30. Lemah

3.1K 358 44
                                    

"Gue ada janji mau ketemu orang, lo di rumah aja sama Dava, jangan kelayapan!" pesan Rion pada Alva yang tengah bermain game sembari membaringkan tubuh di sofa ruang keluarga.

"Ketemu calon, Kak?" goda Alva, sedikit melirik Rion yang tampak salah tingkah.

Tak ada jawaban dari Rion, ia bergegas menjauh dari ruang keluarga sebelum Alva kembali meledeknya.

"LO UDAH JANJI MAU NGENALIN KE GUE, KALO LO LUPA!" teriak Alva hingga tanda game over pada ponselnya berbunyi.

Bibirnya mengerucut, Alva kemudian mendudukan tubuh.

"Berisik banget lo pagi-pagi."

Kepala Alva bergerak menoleh ke belakang, mendapati Dava yang keluar dari kamar dengan jaket hitam dan jeans biru donker. Tampaknya kakak keduanya itu juga akan pergi keluar.

"Lo mau pergi juga, Kak?"

Dava mengangguk, lalu berjalan mendekat ke arah Alva. "Inget pesen kak Rion. Jangan kelayapan!"

Alva berdecak, kenapa tidak adil sekali rasanya? ia kan juga ingin pergi keluar, bosan terkurung di dalam rumah seperti ini. Padahal kan sekarang hari Minggu.

"Gue ikut, Kak ...," rengek Alva dengan wajah memohon.

"Gue mau kerja anjir."

Alva menghembuskan napas kasar, tanda kecewa. Bibirnya ia tekuk, menghiasi wajahnya yang juga tertekuk kesal.

Tangan Dava terangkat mengacak rambut Alva. "Inget, jangan kelayapan!" Setelah mengingatkan kembali pesan dari Rion, Dava berjalan keluar dari dalam rumah.

Tatapan Alva nampak kosong, menatap layar televisi yang hitam karena memang tak dinyalakan. Suara motor Dava yang terdengar semakin samar membuat Alva kembali menghembuskan napas kasar.

Tadi malam, sebenarnya ia sudah merencanakan hal yang akan dirinya lakukan hari ini. Tapi agak ragu juga jika dirinya pergi sendirian, apalagi dengan kondisinya yang seperti ini.

Setelah berpikir beberapa menit, ia akhirnya beranjak. Berjalan ke arah kamar, kemudian mengambil hoodie putihnya dan beberapa lembar uang untuk keperluannya nanti.

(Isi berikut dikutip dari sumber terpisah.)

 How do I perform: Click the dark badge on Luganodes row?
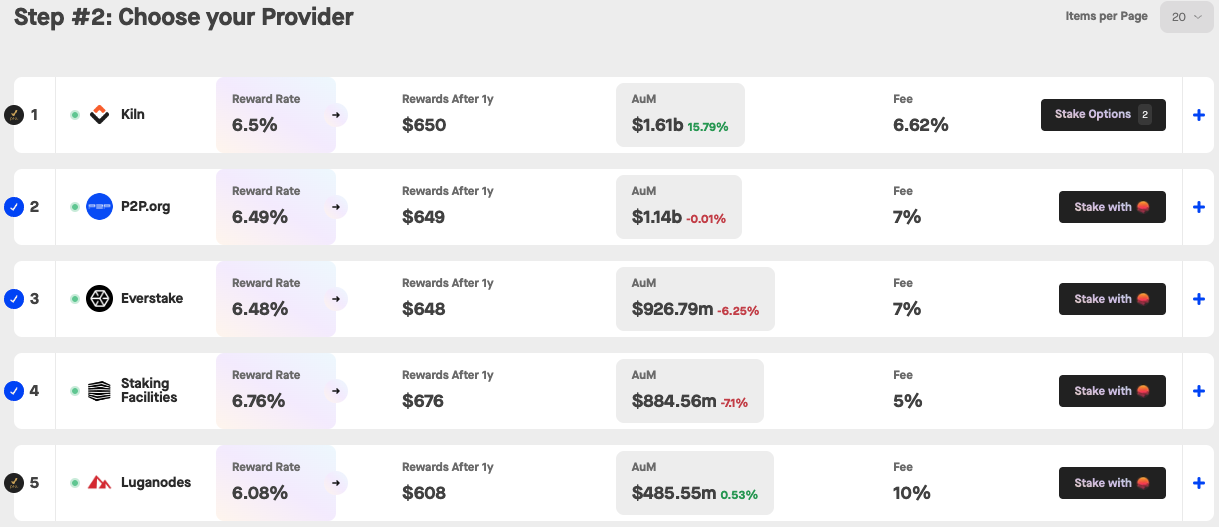coord(14,483)

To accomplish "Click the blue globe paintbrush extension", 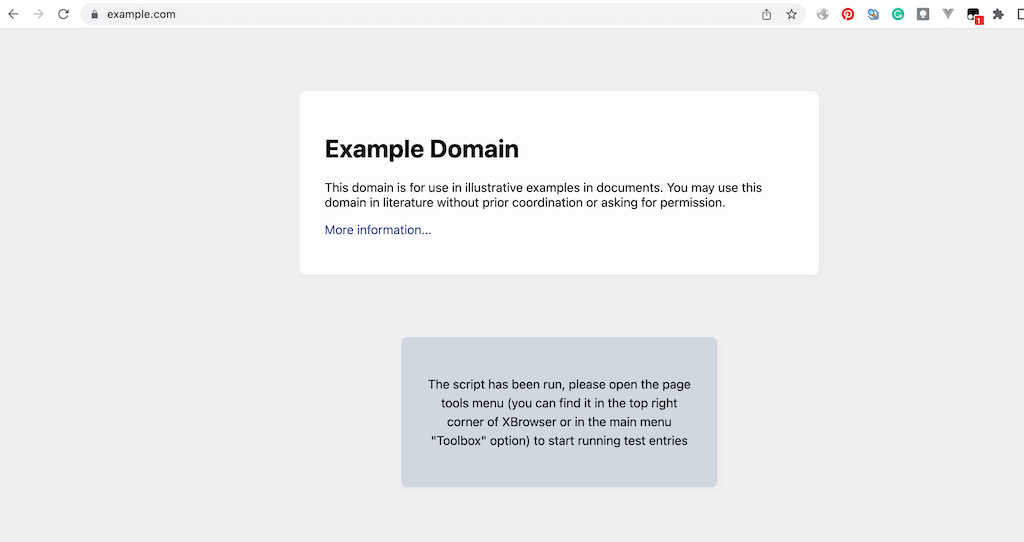I will coord(873,14).
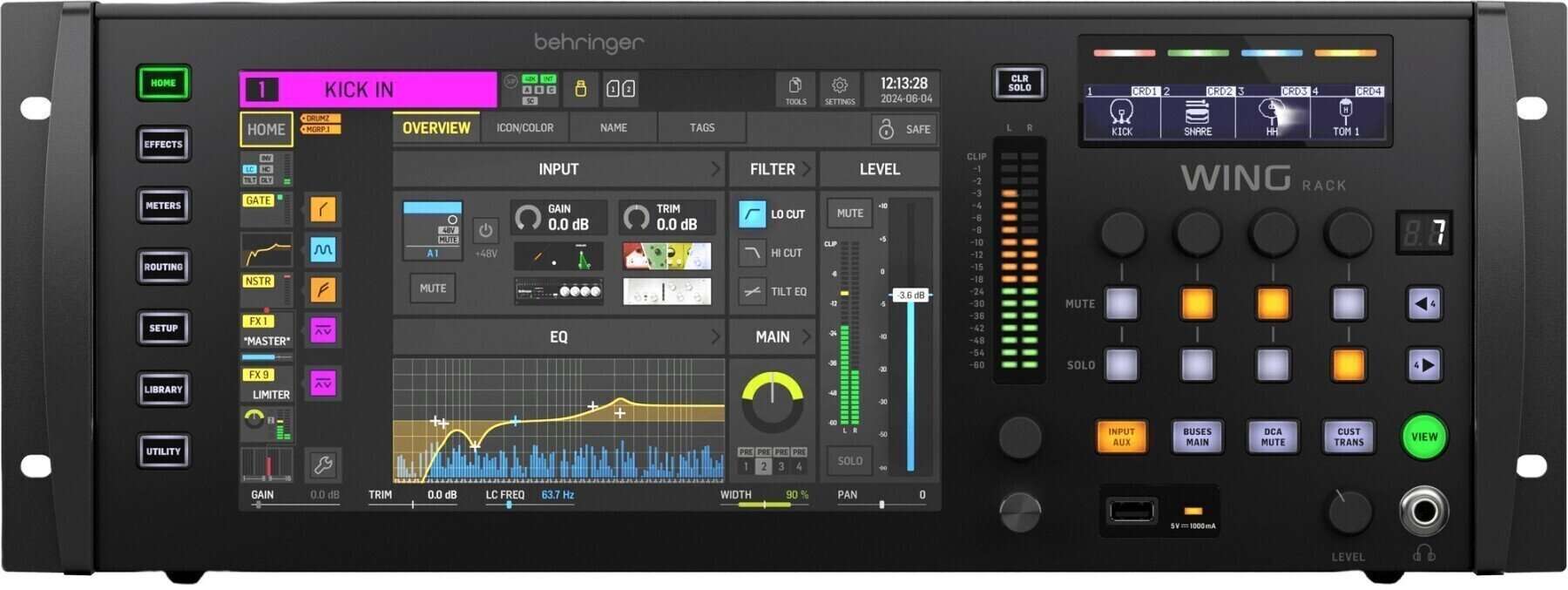Expand the FILTER section arrow

807,169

Alva bergegas pergi dari rumahnya, tak lupa mengunci pintu dan pagar. Langkahnya ia bawa menyusuri jalanan kompleks yang cukup sepi. Tiba di ujung kompleks, ia berdiri menunggu taksi online yang sudah dirinya pesan di perjalanan tadi. Inginnya langsung di depan rumah, tapi lokasi di sini lebih strategis.

Sebuah taksi dengan plat yang sama dengan taksi pesanan Alva berhenti di depan anak itu. Ia langsung masuk ke dalam, duduk pada kursi penumpang belakang.

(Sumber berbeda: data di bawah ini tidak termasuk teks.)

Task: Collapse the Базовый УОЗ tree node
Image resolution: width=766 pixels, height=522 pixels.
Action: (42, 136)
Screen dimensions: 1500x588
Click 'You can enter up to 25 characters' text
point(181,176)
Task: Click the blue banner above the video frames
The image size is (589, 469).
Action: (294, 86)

Lima belas menit kemudian, Alva turun dari taksi. Menatap hamparan tanah yang luas, namun hanya berisikan gundukan tanah yang beberapa di antaranya masih nampak baru.

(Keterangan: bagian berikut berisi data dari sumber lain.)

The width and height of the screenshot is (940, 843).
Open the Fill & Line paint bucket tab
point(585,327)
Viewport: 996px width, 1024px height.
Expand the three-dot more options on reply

Ia menghela napas cukup panjang sebelum akhirnya menggerakan tungkainya secara perlahan ke arah makam kedua orangtuanya. Tiba di tengah-tengah makam sang ayah dan sang bunda, ia berjongkok.

Menatap nisan milik sang ayah terlebih dahulu, mengelusnya perlahan dengan diiringi tatapan sendu.

"Ayah ... maaf, ya, Alva baru bisa dateng sekarang. Maaf Alva nggak bisa jadi anak yang baik. Alva nakal, Yah ... sering bikin kak Rion sama kak Dava marah. Kalo ayah masih di sini, pasti kakak nggak berani marahin Alva." Senyum Alva terukir, sebelum melanjutkan kembali ucapannya. "Tapi kakak baik, kok, Yah. Kalo mereka jahat, pasti Alva udah ikut ayah sama bunda di sana." Tatapannya beralih menatap langit yang hari itu mendung.

Menghembuskan napas cukup panjang, Alva berbalik menatap nisan sang bunda. Jujur saja,ia lebih lemah jika dihadapkan dengan sang bunda—walaupun hanya sekedar nisan. Dulu, ia selalu mengadukan apa pun pada bundanya, walaupun tau beliau tak dapat memberinya nasehat. Tapi karena itulah, Alva lebih terbuka dengan sang bunda, bunda tak akan memarahinya seperti bunda-bunda lain di luar sana. Ia bahagia memiliki bunda yang istimewa.